(INPUT begins)
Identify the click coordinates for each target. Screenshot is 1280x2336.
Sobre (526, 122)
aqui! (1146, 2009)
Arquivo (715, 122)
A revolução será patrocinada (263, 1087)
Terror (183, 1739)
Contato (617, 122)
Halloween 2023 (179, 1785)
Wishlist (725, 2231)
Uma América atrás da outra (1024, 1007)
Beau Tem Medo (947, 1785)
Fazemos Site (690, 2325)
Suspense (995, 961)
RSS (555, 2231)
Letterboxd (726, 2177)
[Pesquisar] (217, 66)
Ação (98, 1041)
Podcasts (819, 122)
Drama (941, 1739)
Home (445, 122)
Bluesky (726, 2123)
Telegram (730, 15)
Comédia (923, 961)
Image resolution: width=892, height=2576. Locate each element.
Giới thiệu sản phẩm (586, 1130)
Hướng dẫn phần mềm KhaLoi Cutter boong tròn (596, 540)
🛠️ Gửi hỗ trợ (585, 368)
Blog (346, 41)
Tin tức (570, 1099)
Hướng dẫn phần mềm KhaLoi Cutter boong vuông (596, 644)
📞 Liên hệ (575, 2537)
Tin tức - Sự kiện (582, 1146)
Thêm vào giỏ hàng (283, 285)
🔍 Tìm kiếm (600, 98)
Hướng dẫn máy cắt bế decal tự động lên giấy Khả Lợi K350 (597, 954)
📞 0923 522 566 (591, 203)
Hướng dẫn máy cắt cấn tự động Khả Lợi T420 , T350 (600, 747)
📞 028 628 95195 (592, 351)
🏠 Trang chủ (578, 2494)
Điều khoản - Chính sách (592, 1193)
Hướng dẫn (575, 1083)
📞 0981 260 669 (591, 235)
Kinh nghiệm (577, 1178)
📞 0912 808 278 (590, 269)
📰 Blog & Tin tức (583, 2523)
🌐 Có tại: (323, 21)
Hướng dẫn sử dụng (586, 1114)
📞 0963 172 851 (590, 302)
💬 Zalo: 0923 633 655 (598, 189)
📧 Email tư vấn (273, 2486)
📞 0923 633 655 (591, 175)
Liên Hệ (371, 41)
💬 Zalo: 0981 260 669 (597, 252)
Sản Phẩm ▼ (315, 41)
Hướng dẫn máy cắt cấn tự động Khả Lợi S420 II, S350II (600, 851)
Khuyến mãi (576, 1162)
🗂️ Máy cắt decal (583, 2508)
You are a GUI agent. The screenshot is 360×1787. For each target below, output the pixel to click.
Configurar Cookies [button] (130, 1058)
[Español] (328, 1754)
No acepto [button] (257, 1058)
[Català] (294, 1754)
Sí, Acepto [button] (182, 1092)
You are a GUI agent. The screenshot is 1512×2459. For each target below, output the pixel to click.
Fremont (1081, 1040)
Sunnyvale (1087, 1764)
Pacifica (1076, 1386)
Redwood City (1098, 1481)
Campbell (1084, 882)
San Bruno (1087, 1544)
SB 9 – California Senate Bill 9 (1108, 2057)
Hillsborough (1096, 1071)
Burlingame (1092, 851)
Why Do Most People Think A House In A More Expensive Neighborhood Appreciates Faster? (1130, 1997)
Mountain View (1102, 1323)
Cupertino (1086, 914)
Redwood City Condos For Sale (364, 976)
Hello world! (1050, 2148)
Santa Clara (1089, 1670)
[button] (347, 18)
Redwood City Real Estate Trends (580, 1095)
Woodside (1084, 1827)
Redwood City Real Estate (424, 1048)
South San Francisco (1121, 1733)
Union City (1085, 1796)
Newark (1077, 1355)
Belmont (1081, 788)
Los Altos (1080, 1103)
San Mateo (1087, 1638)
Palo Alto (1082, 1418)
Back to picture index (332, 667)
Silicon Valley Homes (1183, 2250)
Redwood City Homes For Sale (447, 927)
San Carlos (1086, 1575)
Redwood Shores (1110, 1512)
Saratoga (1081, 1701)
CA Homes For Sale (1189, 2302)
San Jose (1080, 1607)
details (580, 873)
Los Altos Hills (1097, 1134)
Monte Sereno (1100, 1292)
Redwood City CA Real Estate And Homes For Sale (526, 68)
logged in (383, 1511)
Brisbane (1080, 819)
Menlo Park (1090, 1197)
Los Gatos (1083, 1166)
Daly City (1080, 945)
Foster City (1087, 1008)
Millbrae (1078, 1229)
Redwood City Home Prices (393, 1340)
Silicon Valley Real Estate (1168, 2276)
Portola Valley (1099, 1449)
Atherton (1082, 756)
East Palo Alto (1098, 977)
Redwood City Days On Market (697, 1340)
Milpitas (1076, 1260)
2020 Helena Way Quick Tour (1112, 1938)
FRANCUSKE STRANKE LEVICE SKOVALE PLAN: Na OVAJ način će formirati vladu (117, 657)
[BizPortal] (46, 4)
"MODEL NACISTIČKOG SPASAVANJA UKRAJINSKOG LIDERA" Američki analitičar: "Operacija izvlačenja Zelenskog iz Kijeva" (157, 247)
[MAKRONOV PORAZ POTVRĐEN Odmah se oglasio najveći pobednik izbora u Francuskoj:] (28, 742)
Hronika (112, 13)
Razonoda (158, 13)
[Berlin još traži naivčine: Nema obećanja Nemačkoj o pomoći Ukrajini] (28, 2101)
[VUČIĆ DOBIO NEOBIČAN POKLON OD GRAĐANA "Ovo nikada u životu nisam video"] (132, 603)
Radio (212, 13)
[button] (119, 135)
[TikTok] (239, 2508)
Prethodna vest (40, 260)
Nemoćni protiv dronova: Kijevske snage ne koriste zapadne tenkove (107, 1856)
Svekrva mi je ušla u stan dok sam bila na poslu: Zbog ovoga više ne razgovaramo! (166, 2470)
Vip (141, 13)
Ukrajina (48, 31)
(INPUT ends)
◆ HOW TO COMPLETE THIS TASK ◆
An exact copy of all the entries is what's needed; write it out.

◆ EXERCISE RESPONSE ◆
Identify the click coordinates for each target. Screenshot is 1280x2336.
Sobre (526, 122)
aqui! (1146, 2009)
Arquivo (715, 122)
A revolução será patrocinada (263, 1087)
Terror (183, 1739)
Contato (617, 122)
Halloween 2023 (179, 1785)
Wishlist (725, 2231)
Uma América atrás da outra (1024, 1007)
Beau Tem Medo (947, 1785)
Fazemos Site (690, 2325)
Suspense (995, 961)
RSS (555, 2231)
Letterboxd (726, 2177)
[Pesquisar] (217, 66)
Ação (98, 1041)
Podcasts (819, 122)
Drama (941, 1739)
Home (445, 122)
Bluesky (726, 2123)
Telegram (730, 15)
Comédia (923, 961)
Image resolution: width=892, height=2576. Locate each element.
Giới thiệu sản phẩm (586, 1130)
Hướng dẫn phần mềm KhaLoi Cutter boong tròn (596, 540)
🛠️ Gửi hỗ trợ (585, 368)
Blog (346, 41)
Tin tức (570, 1099)
Hướng dẫn phần mềm KhaLoi Cutter boong vuông (596, 644)
📞 Liên hệ (575, 2537)
Tin tức - Sự kiện (582, 1146)
Thêm vào giỏ hàng (283, 285)
🔍 Tìm kiếm (600, 98)
Hướng dẫn máy cắt bế decal tự động lên giấy Khả Lợi K350 (597, 954)
📞 0923 522 566 (591, 203)
Hướng dẫn máy cắt cấn tự động Khả Lợi T420 , T350 (600, 747)
📞 028 628 95195 (592, 351)
🏠 Trang chủ (578, 2494)
Điều khoản - Chính sách (592, 1193)
Hướng dẫn (575, 1083)
📞 0981 260 669 (591, 235)
Kinh nghiệm (577, 1178)
📞 0912 808 278 (590, 269)
📰 Blog & Tin tức (583, 2523)
🌐 Có tại: (323, 21)
Hướng dẫn sử dụng (586, 1114)
📞 0963 172 851 (590, 302)
💬 Zalo: 0923 633 655 (598, 189)
📧 Email tư vấn (273, 2486)
📞 0923 633 655 (591, 175)
Liên Hệ (371, 41)
💬 Zalo: 0981 260 669 (597, 252)
Sản Phẩm ▼ (315, 41)
Hướng dẫn máy cắt cấn tự động Khả Lợi S420 II, S350II (600, 851)
Khuyến mãi (576, 1162)
🗂️ Máy cắt decal (583, 2508)
You are a GUI agent. The screenshot is 360×1787. For each target below, output the pixel to click.
Configurar Cookies [button] (130, 1058)
[Español] (328, 1754)
No acepto [button] (257, 1058)
[Català] (294, 1754)
Sí, Acepto [button] (182, 1092)
You are a GUI agent. The screenshot is 1512×2459. For each target below, output the pixel to click.
Fremont (1081, 1040)
Sunnyvale (1087, 1764)
Pacifica (1076, 1386)
Redwood City (1098, 1481)
Campbell (1084, 882)
San Bruno (1087, 1544)
SB 9 – California Senate Bill 9 (1108, 2057)
Hillsborough (1096, 1071)
Burlingame (1092, 851)
Why Do Most People Think A House In A More Expensive Neighborhood Appreciates Faster? (1130, 1997)
Mountain View (1102, 1323)
Cupertino (1086, 914)
Redwood City Condos For Sale (364, 976)
Hello world! (1050, 2148)
Santa Clara (1089, 1670)
[button] (347, 18)
Redwood City Real Estate Trends (580, 1095)
Woodside (1084, 1827)
Redwood City Real Estate (424, 1048)
South San Francisco (1121, 1733)
Union City (1085, 1796)
Newark (1077, 1355)
Belmont (1081, 788)
Los Altos (1080, 1103)
San Mateo (1087, 1638)
Palo Alto (1082, 1418)
Back to picture index (332, 667)
Silicon Valley Homes (1183, 2250)
Redwood City Homes For Sale (447, 927)
San Carlos (1086, 1575)
Redwood Shores (1110, 1512)
Saratoga (1081, 1701)
CA Homes For Sale (1189, 2302)
San Jose (1080, 1607)
details (580, 873)
Los Altos Hills (1097, 1134)
Monte Sereno (1100, 1292)
Redwood City CA Real Estate And Homes For Sale (526, 68)
logged in (383, 1511)
Brisbane (1080, 819)
Menlo Park (1090, 1197)
Los Gatos (1083, 1166)
Daly City (1080, 945)
Foster City (1087, 1008)
Millbrae (1078, 1229)
Redwood City Home Prices (393, 1340)
Silicon Valley Real Estate (1168, 2276)
Portola Valley (1099, 1449)
Atherton (1082, 756)
East Palo Alto (1098, 977)
Redwood City Days On Market (697, 1340)
Milpitas (1076, 1260)
2020 Helena Way Quick Tour (1112, 1938)
FRANCUSKE STRANKE LEVICE SKOVALE PLAN: Na OVAJ način će formirati vladu (117, 657)
[BizPortal] (46, 4)
"MODEL NACISTIČKOG SPASAVANJA UKRAJINSKOG LIDERA" Američki analitičar: "Operacija izvlačenja Zelenskog iz Kijeva" (157, 247)
[MAKRONOV PORAZ POTVRĐEN Odmah se oglasio najveći pobednik izbora u Francuskoj:] (28, 742)
Hronika (112, 13)
Razonoda (158, 13)
[Berlin još traži naivčine: Nema obećanja Nemačkoj o pomoći Ukrajini] (28, 2101)
[VUČIĆ DOBIO NEOBIČAN POKLON OD GRAĐANA "Ovo nikada u životu nisam video"] (132, 603)
Radio (212, 13)
[button] (119, 135)
[TikTok] (239, 2508)
Prethodna vest (40, 260)
Nemoćni protiv dronova: Kijevske snage ne koriste zapadne tenkove (107, 1856)
Svekrva mi je ušla u stan dok sam bila na poslu: Zbog ovoga više ne razgovaramo! (166, 2470)
Vip (141, 13)
Ukrajina (48, 31)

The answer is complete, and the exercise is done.